• EXERCISE: Scan the material for the word "size", then return every line where it appears.

^^^^^^^^^^^^^^^^

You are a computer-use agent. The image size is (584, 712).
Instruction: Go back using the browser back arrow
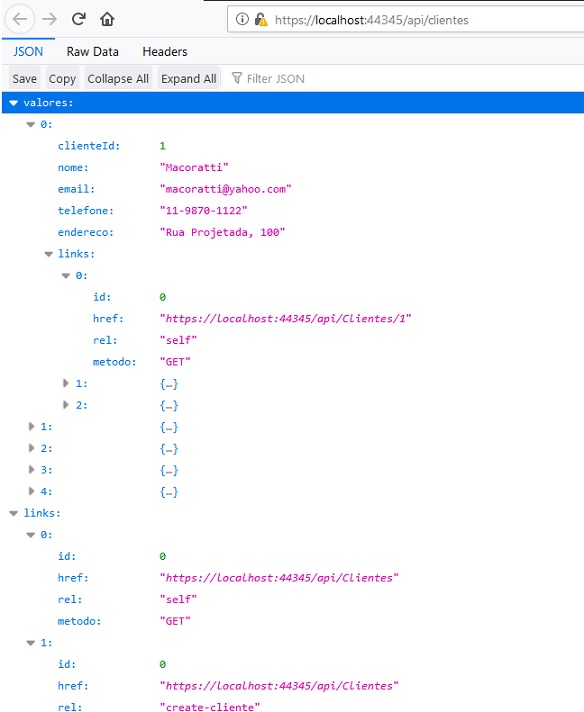coord(20,20)
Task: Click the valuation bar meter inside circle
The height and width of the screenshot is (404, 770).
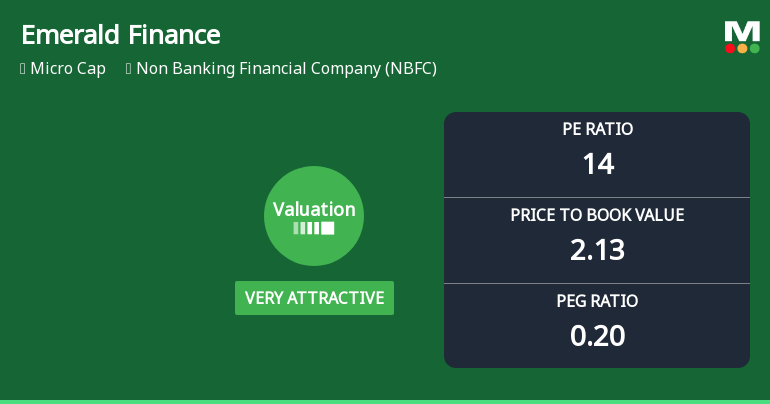Action: 314,228
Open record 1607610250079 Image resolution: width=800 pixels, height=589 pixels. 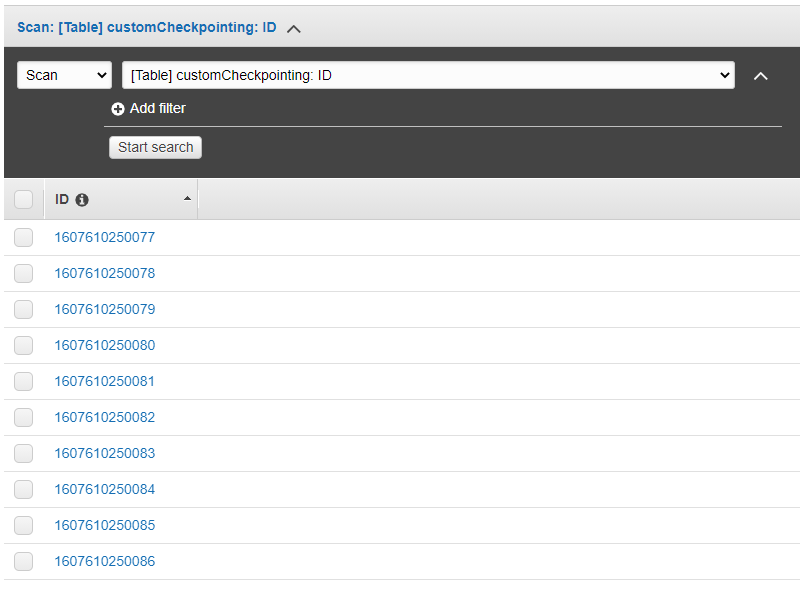coord(104,309)
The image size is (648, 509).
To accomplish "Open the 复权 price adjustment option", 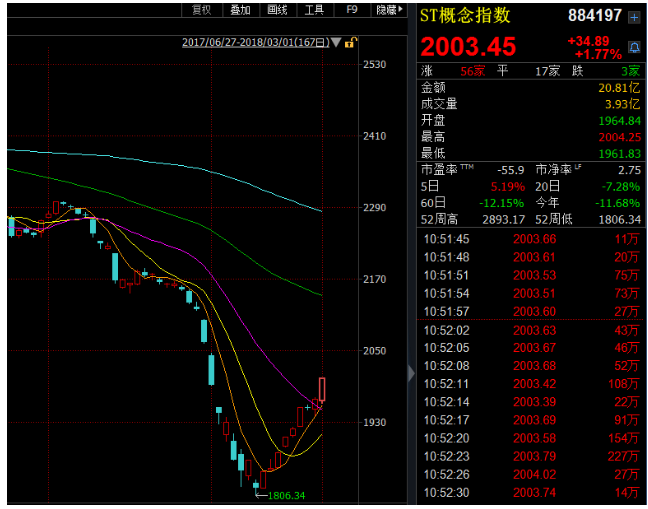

^^^^^^^^^^^^^^^^

• RESPONSE:
You are a computer-use agent. The image size is (584, 712).
The image size is (648, 509).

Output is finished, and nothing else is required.